--- begin ---

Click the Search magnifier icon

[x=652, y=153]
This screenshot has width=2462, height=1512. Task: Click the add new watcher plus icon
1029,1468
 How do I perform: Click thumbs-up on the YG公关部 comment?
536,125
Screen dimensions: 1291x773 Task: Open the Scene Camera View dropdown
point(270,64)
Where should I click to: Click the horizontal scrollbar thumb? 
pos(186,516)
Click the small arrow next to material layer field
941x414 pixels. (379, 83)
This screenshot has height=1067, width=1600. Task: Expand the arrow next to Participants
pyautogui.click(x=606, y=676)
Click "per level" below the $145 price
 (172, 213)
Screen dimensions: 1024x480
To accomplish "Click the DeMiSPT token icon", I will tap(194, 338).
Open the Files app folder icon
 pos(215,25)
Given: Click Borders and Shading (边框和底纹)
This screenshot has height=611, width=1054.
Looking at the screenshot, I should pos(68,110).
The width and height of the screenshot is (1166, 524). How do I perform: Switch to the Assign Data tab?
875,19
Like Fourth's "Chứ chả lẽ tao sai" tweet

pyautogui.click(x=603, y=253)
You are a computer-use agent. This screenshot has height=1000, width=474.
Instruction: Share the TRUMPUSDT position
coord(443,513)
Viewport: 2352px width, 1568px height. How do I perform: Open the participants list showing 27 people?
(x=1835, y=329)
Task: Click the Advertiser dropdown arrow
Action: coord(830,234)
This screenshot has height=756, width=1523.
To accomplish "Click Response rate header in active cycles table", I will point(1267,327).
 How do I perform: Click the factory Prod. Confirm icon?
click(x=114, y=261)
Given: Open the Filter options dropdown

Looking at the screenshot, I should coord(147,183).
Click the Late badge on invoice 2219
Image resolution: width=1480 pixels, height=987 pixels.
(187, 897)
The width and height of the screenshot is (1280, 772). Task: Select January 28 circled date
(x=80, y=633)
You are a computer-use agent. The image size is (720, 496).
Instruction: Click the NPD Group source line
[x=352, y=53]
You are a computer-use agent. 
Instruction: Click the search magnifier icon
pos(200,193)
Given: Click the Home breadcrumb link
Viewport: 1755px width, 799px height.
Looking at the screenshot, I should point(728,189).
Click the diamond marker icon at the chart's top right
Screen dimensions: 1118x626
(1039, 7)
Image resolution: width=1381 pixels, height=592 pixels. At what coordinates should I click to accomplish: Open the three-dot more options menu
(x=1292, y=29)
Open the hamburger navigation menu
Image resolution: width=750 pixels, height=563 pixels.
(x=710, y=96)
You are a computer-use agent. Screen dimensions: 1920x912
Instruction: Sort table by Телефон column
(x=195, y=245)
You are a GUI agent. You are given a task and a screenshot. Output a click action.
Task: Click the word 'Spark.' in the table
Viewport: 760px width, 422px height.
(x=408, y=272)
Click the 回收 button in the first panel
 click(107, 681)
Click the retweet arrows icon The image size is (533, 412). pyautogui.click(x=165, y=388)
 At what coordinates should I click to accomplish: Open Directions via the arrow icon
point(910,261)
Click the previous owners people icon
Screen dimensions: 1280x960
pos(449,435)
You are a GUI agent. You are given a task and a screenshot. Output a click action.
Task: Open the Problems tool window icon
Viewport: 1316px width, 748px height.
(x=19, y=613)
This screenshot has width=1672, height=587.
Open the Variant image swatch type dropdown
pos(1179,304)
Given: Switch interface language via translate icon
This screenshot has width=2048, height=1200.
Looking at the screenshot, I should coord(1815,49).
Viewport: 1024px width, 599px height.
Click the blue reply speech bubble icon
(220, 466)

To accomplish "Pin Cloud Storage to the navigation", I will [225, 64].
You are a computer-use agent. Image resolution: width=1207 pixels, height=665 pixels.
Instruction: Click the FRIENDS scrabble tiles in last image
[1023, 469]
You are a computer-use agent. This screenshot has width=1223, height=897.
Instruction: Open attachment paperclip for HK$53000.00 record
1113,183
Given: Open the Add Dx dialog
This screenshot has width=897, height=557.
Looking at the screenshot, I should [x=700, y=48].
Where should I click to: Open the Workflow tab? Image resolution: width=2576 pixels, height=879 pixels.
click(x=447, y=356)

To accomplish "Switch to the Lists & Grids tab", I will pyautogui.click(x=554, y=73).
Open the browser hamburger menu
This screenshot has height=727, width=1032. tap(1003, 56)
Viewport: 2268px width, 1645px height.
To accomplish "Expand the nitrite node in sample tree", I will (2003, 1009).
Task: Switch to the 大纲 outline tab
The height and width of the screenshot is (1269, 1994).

--- end ---

▸ TASK DETAILS:
Can you give the lines above again with "computer-use agent" replaced by "desktop automation agent" everywhere it occurs and everything else left as it is?

▸ RESPONSE TO THE TASK:
Click the Search magnifier icon

[x=652, y=153]
This screenshot has width=2462, height=1512. Task: Click the add new watcher plus icon
1029,1468
 How do I perform: Click thumbs-up on the YG公关部 comment?
536,125
Screen dimensions: 1291x773 Task: Open the Scene Camera View dropdown
point(270,64)
Where should I click to: Click the horizontal scrollbar thumb? 
pos(186,516)
Click the small arrow next to material layer field
941x414 pixels. (379, 83)
This screenshot has height=1067, width=1600. Task: Expand the arrow next to Participants
pyautogui.click(x=606, y=676)
Click "per level" below the $145 price
 (172, 213)
Screen dimensions: 1024x480
To accomplish "Click the DeMiSPT token icon", I will tap(194, 338).
Open the Files app folder icon
 pos(215,25)
Given: Click Borders and Shading (边框和底纹)
This screenshot has height=611, width=1054.
Looking at the screenshot, I should pos(68,110).
The width and height of the screenshot is (1166, 524). How do I perform: Switch to the Assign Data tab?
875,19
Like Fourth's "Chứ chả lẽ tao sai" tweet

pyautogui.click(x=603, y=253)
You are a desktop automation agent. This screenshot has height=1000, width=474.
Instruction: Share the TRUMPUSDT position
coord(443,513)
Viewport: 2352px width, 1568px height. How do I perform: Open the participants list showing 27 people?
(x=1835, y=329)
Task: Click the Advertiser dropdown arrow
Action: coord(830,234)
This screenshot has height=756, width=1523.
To accomplish "Click Response rate header in active cycles table", I will point(1267,327).
 How do I perform: Click the factory Prod. Confirm icon?
click(x=114, y=261)
Given: Open the Filter options dropdown

Looking at the screenshot, I should coord(147,183).
Click the Late badge on invoice 2219
Image resolution: width=1480 pixels, height=987 pixels.
(187, 897)
The width and height of the screenshot is (1280, 772). Task: Select January 28 circled date
(x=80, y=633)
You are a desktop automation agent. The image size is (720, 496).
Instruction: Click the NPD Group source line
[x=352, y=53]
You are a desktop automation agent. 
Instruction: Click the search magnifier icon
pos(200,193)
Given: Click the Home breadcrumb link
Viewport: 1755px width, 799px height.
Looking at the screenshot, I should point(728,189).
Click the diamond marker icon at the chart's top right
Screen dimensions: 1118x626
(1039, 7)
Image resolution: width=1381 pixels, height=592 pixels. At what coordinates should I click to accomplish: Open the three-dot more options menu
(x=1292, y=29)
Open the hamburger navigation menu
Image resolution: width=750 pixels, height=563 pixels.
(x=710, y=96)
You are a desktop automation agent. Screen dimensions: 1920x912
Instruction: Sort table by Телефон column
(x=195, y=245)
You are a GUI agent. You are given a task and a screenshot. Output a click action.
Task: Click the word 'Spark.' in the table
Viewport: 760px width, 422px height.
(x=408, y=272)
Click the 回收 button in the first panel
 click(107, 681)
Click the retweet arrows icon The image size is (533, 412). pyautogui.click(x=165, y=388)
 At what coordinates should I click to accomplish: Open Directions via the arrow icon
point(910,261)
Click the previous owners people icon
Screen dimensions: 1280x960
pos(449,435)
You are a GUI agent. You are given a task and a screenshot. Output a click action.
Task: Open the Problems tool window icon
Viewport: 1316px width, 748px height.
(x=19, y=613)
This screenshot has width=1672, height=587.
Open the Variant image swatch type dropdown
pos(1179,304)
Given: Switch interface language via translate icon
This screenshot has width=2048, height=1200.
Looking at the screenshot, I should coord(1815,49).
Viewport: 1024px width, 599px height.
Click the blue reply speech bubble icon
(220, 466)

To accomplish "Pin Cloud Storage to the navigation", I will [225, 64].
You are a desktop automation agent. Image resolution: width=1207 pixels, height=665 pixels.
Instruction: Click the FRIENDS scrabble tiles in last image
[1023, 469]
You are a desktop automation agent. This screenshot has width=1223, height=897.
Instruction: Open attachment paperclip for HK$53000.00 record
1113,183
Given: Open the Add Dx dialog
This screenshot has width=897, height=557.
Looking at the screenshot, I should [x=700, y=48].
Where should I click to: Open the Workflow tab? Image resolution: width=2576 pixels, height=879 pixels.
click(x=447, y=356)

To accomplish "Switch to the Lists & Grids tab", I will pyautogui.click(x=554, y=73).
Open the browser hamburger menu
This screenshot has height=727, width=1032. tap(1003, 56)
Viewport: 2268px width, 1645px height.
To accomplish "Expand the nitrite node in sample tree", I will (2003, 1009).
Task: Switch to the 大纲 outline tab
The height and width of the screenshot is (1269, 1994).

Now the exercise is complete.